§ **Excerpted passage**:
=== Begin Enclosure ===

Monday, July 16, 2018

Sorry to Bother You , and more

Just watched a film called ‘Sorry to Bother You’ in which I couldn’t relate to any character in particular. (Maybe I’m doing it then- becoming a true romantic poet!). It was a great film and I hope it makes it’s way into the cannon of flashbulb impactful films, like ‘They Live’ kinda. Although I didn’t relate to any character in particular it did portray the circus-like feeling of these particular times.

I’ve been moderately responsible about my studies this summer. I’m going through anatomy studies, and taking Ecorche courses (one on the human, and another on the fox anatomy).. Those pieces I made at the beginning of the summer are long since past it feels like. I’m effectively no longer working the school painting job. I went down to Florida for a week and got paid real money to dig holes, such that it feels stupid to go back to 9/hr, I’m good.

=== End Enclosure ===

In the July 16, 2018 entry, what anatomy does each of the two Ecorche courses cover?

§ **Source data**:
=== Begin Enclosure ===

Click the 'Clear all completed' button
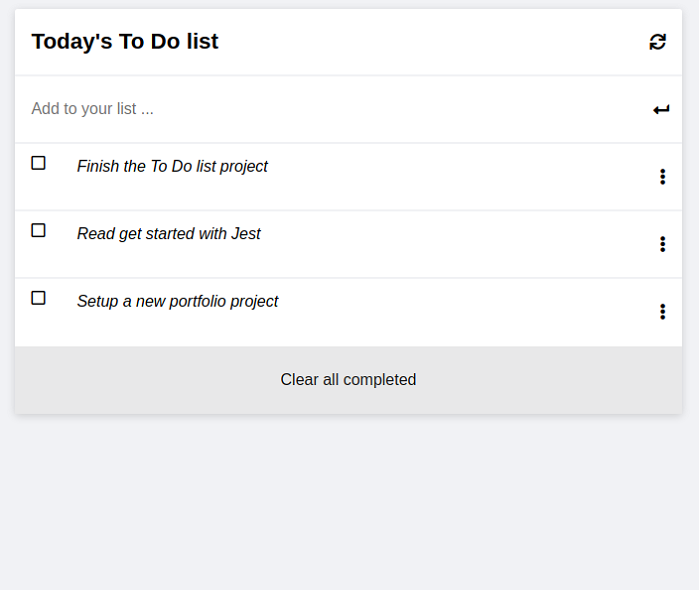700x590 pixels. click(x=348, y=380)
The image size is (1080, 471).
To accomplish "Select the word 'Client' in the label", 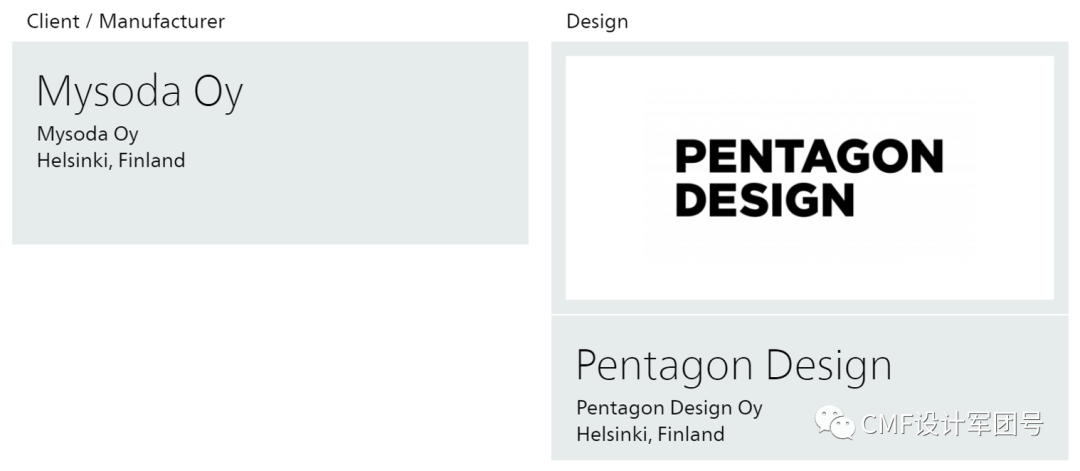I will click(54, 21).
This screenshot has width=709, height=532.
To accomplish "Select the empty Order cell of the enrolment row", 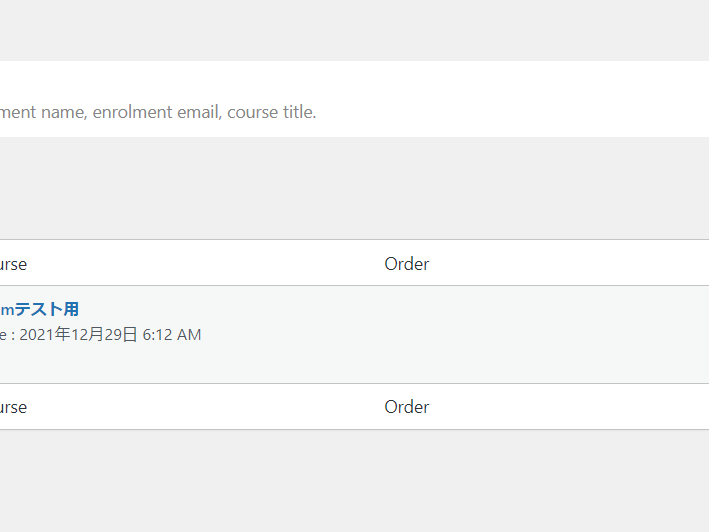I will pyautogui.click(x=543, y=334).
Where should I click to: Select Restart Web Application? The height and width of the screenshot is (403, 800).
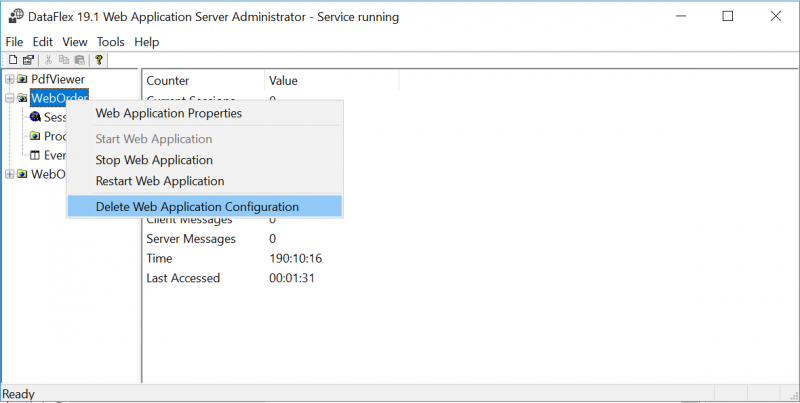point(159,181)
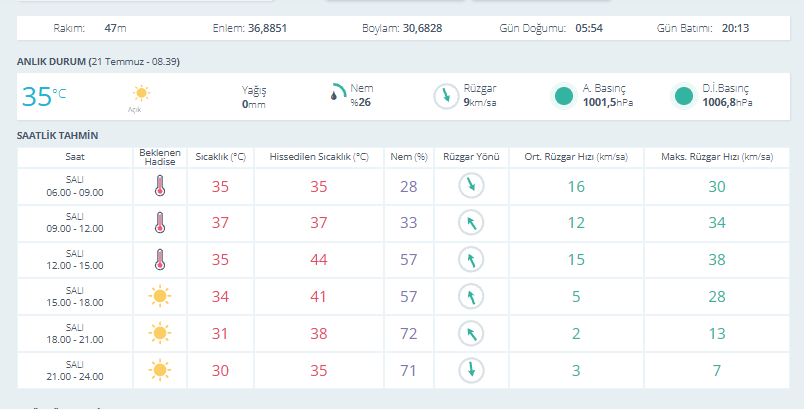Click the green circle next to D.İ.Basınç
Screen dimensions: 804x409
point(684,96)
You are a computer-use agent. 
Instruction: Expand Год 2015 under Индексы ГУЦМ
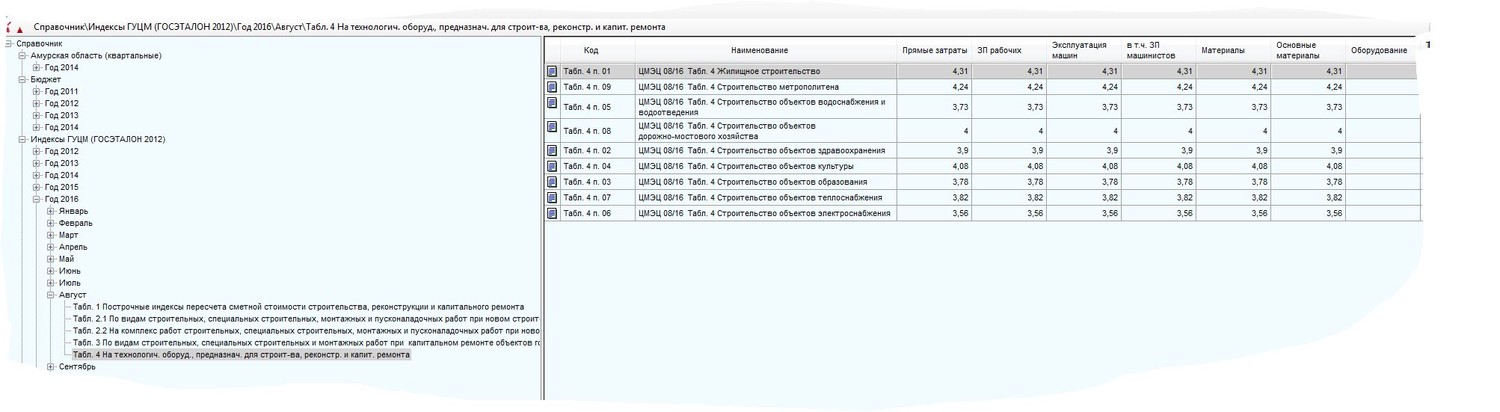(37, 187)
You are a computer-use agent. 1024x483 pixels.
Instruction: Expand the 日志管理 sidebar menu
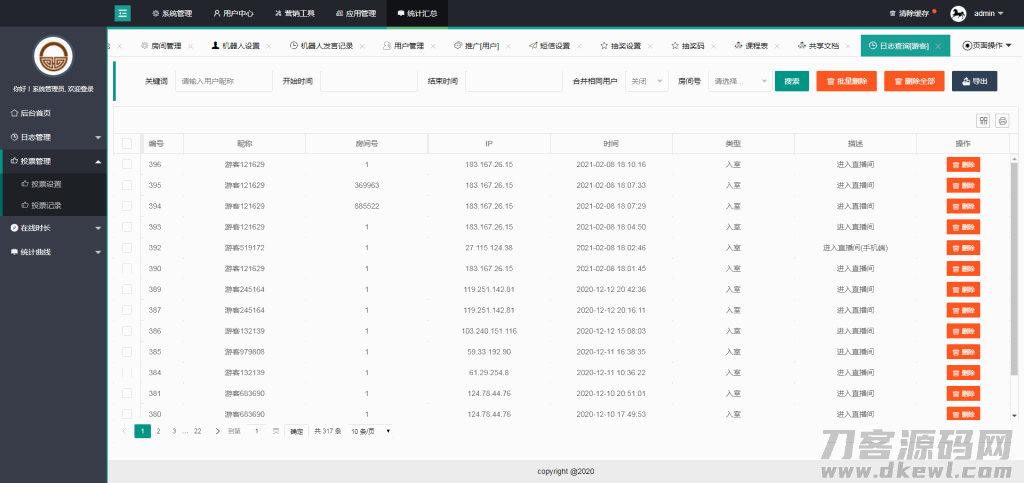[53, 137]
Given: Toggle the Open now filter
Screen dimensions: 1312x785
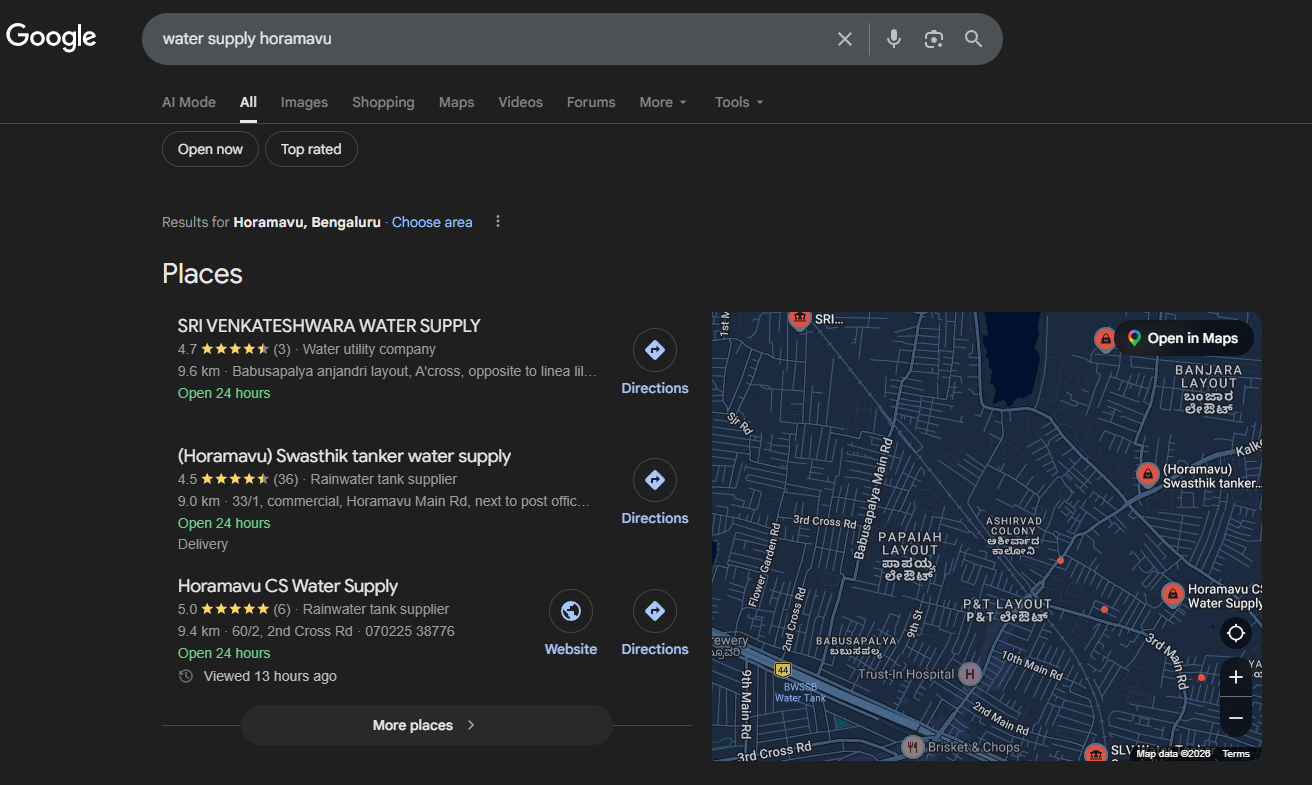Looking at the screenshot, I should point(210,149).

=== End Enclosure ===

§ **Reply**:
One course covers human anatomy and the other covers fox anatomy.